PROBLEM SET >>
a) Answer these questions about the Baby doom piece, one per line:
(i) Which movie did the writer go to see?
(ii) How long was that movie?
(iii) What did one mother put in her kids' bottles?
b) Quote the Baby doom piece word for word. Begin at the words "Even though I" and stop after "movie. But really???".
c) Write what comes next in the Baby doom piece, starting after its final sentence.

Baby doom

I just can’t help it. I’m a summer movie junkie.

Even though I hate having to get to the theater an hour before show time just to get a seat. And even though the snacking in the theater drives me crazy. (Sometimes, I won’t even go to the movies because I just can’t stand to hear the “crunch, crunch, munch, munch.”)

So a couple of weeks ago, I bit the speeding bullet and went to see Man of Steel.

Of course, I got to the theatre early because it was opening weekend. And as I’m sitting in my seat and waiting, I see a child carrying a soda that was almost as big as he was.

This little boy was as wide as he was tall. And the people he was with had more food than I consume in a week… all to eat as a mere “snack” during the movie.

I mean, at two-and-a-half hours, it was a pretty long movie. But really???

It reminded me of the times I used to be a guest on The Maury Povich Show. (Yes, I was… and yes, it’s still on the air.)

About twice a year, he would tape a show that featured obese infants. We’re talking about one mother who would put root beer floats in her kids’ bottles. Or another mother who chewed up McDonald’s and then spit it into her child’s mouth as food.

Believe it or not, one guest was a three-year-old who weighed more than I do. And given the way these parents fed their kids, that’s probably not too surprising.

Obviously, these were sensational cases. This brand of “parenting” is certainly the jaw-dropping exception. (That’s why they were guests on Maury in the first place.)

GIVEN MATERIAL >>
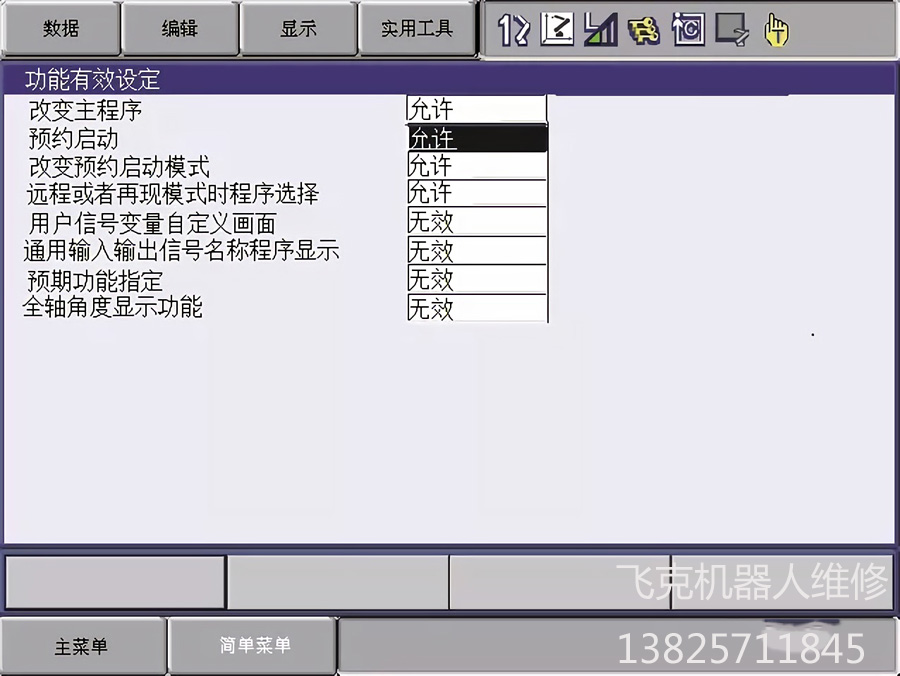900x676 pixels.
Task: Click the 通用输入输出信号名称程序显示 value field
Action: [474, 251]
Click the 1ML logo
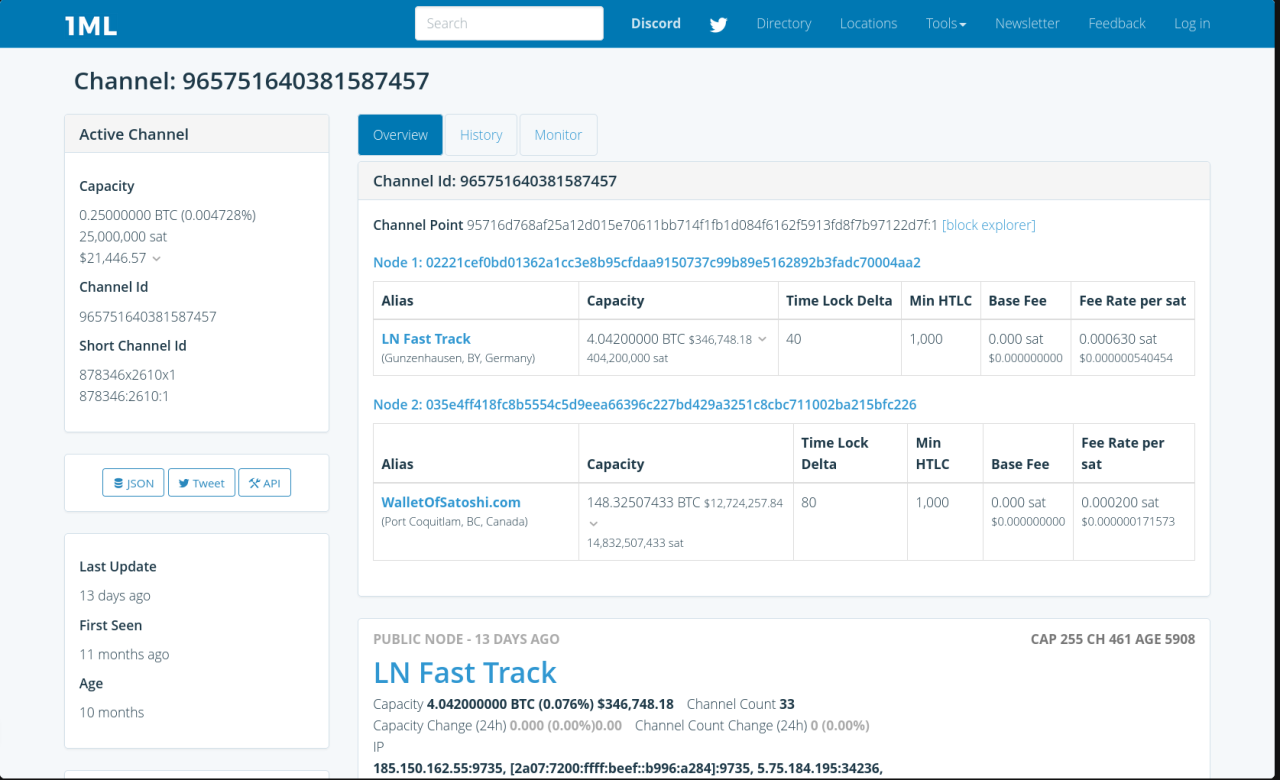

RESULTS BY TASK >>
a)
(i) Man of Steel
(ii) Two and a half hours
(iii) Root beer floats

b)
Even though I hate having to get to the theater an hour before show time just to get a seat. And even though the snacking in the theater drives me crazy. (Sometimes, I won’t even go to the movies because I just can’t stand to hear the “crunch, crunch, munch, munch.”)

So a couple of weeks ago, I bit the speeding bullet and went to see Man of Steel.

Of course, I got to the theatre early because it was opening weekend. And as I’m sitting in my seat and waiting, I see a child carrying a soda that was almost as big as he was.

This little boy was as wide as he was tall. And the people he was with had more food than I consume in a week… all to eat as a mere “snack” during the movie.

I mean, at two-and-a-half hours, it was a pretty long movie. But really???

c)
But given the skyrocketing rates of childhood obesity in this country, I think we can all agree that the real problem is a lot bigger than a few attention-seeking outliers.

And a new study shows that parents need to start paying attention to this problem. The sooner, the better.

Why? Because this research shows that excessive weight gain during infancy has direct links to a higher risk of obesity and obesity-related conditions in later life. (How’s that for a “surprise” ending?)

These study authors followed nearly 400 non-diabetic children born at two different hospitals from birth to age eight.

And they found that excess early postnatal weight gain–that is, between birth and 18 months–had strong ties not only to obesity later in childhood, but also to arterial wall thickening and increased heart risk factors.

In fact, after adjusting for height, these young subjects’ weight at eight years was about two to three kilograms higher for every one kilogram (2.2 pounds) of weight gain during infancy.

Longer gestation periods and at least six months of exclusive breastfeeding, on the other hand, were both linked to lesser weight gain among the children.

I can’t tell you how gratifying it is to see a study like this getting attention.

As I’m sure you remember, my first book was called Feed Your Kids Well. I have been looking into the long-term ramifications of childhood obesity for the better part of my career.

So these findings hardly surprise me. Really, they shouldn’t surprise anyone… let alone scientists in the field.

Do they mean you should put your chubby infant on a diet? Of course not.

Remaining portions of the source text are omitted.